Good news or bad news? FDA delays decision for Amylyx's ALS drug—and shares rise

This could be good news, or bad news. Amylyx Pharmacueticals has received notice from the FDA that the decision date for its amyotrophic lateral sclerosis drug has been extended.

The therapy was voted down by an agency advisory committee in March in a tough vote that followed riveting patient testimony and calls for a shot at a potential treatment option. The FDA does not have to follow the advice of the committee, but these votes usually portend the outcome on a drug application.

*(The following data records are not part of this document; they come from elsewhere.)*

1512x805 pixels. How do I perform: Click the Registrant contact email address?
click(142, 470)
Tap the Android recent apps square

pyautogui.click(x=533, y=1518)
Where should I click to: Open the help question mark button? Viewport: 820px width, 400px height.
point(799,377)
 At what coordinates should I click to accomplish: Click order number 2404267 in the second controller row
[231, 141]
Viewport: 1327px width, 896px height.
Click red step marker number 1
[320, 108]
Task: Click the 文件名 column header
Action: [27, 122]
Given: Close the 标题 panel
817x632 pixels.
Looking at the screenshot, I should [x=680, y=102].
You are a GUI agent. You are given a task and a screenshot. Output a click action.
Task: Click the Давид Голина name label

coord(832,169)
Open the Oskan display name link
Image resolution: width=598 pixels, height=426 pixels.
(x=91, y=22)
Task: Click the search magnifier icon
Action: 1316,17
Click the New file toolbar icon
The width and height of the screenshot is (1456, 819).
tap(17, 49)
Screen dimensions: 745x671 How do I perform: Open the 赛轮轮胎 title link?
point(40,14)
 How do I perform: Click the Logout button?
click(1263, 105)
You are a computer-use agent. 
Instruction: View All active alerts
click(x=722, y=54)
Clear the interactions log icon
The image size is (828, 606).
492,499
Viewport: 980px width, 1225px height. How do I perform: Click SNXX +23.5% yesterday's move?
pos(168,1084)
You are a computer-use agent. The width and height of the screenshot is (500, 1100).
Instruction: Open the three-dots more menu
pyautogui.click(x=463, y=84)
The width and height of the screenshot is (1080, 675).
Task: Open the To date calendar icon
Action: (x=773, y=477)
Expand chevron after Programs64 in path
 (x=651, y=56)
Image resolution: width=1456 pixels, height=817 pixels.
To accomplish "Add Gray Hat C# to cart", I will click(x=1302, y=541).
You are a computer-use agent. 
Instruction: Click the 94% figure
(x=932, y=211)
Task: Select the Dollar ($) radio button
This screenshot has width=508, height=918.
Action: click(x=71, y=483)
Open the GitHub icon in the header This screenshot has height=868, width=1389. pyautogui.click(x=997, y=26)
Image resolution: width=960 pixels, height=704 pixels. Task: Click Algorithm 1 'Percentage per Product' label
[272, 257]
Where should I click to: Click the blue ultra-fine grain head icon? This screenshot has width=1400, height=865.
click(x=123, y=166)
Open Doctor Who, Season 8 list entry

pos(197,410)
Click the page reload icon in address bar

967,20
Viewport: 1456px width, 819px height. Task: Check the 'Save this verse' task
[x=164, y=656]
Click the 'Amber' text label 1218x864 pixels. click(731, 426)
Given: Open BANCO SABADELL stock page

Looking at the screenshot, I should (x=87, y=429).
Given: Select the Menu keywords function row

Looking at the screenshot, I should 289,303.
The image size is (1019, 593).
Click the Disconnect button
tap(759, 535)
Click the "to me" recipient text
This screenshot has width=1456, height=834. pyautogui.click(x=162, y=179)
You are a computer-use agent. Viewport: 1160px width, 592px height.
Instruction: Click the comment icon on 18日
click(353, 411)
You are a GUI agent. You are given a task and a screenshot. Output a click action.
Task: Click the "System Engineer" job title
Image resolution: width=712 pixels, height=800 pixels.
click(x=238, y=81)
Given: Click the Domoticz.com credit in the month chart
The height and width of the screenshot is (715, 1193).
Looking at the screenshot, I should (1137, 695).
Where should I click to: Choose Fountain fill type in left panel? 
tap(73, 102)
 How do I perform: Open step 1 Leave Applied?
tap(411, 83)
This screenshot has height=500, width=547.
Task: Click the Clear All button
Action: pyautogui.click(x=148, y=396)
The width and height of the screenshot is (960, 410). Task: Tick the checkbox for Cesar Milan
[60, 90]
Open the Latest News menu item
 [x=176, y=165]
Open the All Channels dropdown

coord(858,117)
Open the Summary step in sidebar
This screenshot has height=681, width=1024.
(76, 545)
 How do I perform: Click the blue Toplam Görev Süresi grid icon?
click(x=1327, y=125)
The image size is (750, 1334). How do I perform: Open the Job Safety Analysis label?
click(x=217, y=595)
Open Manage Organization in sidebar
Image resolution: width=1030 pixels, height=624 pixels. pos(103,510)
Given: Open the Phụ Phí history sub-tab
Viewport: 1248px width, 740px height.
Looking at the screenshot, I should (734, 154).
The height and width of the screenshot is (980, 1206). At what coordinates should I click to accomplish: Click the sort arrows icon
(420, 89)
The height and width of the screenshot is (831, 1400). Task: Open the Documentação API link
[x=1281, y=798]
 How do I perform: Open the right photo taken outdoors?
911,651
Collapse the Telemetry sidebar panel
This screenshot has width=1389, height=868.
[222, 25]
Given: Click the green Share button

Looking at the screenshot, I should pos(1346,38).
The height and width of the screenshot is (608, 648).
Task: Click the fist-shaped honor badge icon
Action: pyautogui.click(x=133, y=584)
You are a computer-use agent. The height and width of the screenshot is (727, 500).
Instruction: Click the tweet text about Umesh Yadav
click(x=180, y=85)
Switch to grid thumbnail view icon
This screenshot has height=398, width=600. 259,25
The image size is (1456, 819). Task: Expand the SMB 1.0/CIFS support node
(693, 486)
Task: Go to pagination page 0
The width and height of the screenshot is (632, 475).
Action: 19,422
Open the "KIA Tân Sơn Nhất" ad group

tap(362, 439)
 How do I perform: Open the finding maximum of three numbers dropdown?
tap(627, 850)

Now, the FDA wants a bit more time to consider if AMX0035 can be approved to treat the progressive neurodegenerative disease. The agency will now act by September 29, a three-month extension from the original end-of-June date.

The FDA extended the timeline to review additional analyses of data submitted by the biotech. These additions to the new drug application were deemed a major amendment so the FDA's reviewers needed more time, the company said Friday (PDF).

“We are confident in the potential of AMX0035 to help people living with ALS and other neurodegenerative diseases, and we continue to work closely with the FDA as they complete their review,” said Justin Klee and Joshua Cohen, Co-CEOs and co-founders of Amylyx.

Investors appeared confident that the delay is a good sign. Shares of Amylyx rose 36% in pre-market trading Friday morning to $13.32 compared to $9.77 at close the day before. 

Amylyx’s application for AMX0035 is underpinned by a phase 2/3 trial called Centaur and an open-label extension, which showed a slowing of disease progression in patients with ALS. But the single study was “not exceptionally persuasive,” according to briefing documents the FDA released ahead of the March advisory meeting. The company is already conducting a phase 3 trial called Phoenix but was hoping for an accelerated approval in the meantime.

The accelerated approval pathway has been in the spotlight for the past year since the FDA granted one to Biogen and Eisai’s controversial Alzheimer’s disease therapy Aduhelm. Some industry watchers predicted the FDA might be more open to doing the same for Amylyx given AMX0035 may provide an option for patients who do not have any others and will rapidly progress. But the patient advocates, who called for access now, were unable to persuade the committee members, who flagged issues with missing data and the problematic single study.

AMX0035 is a combination of sodium phenylbutyrate and taurursodiol.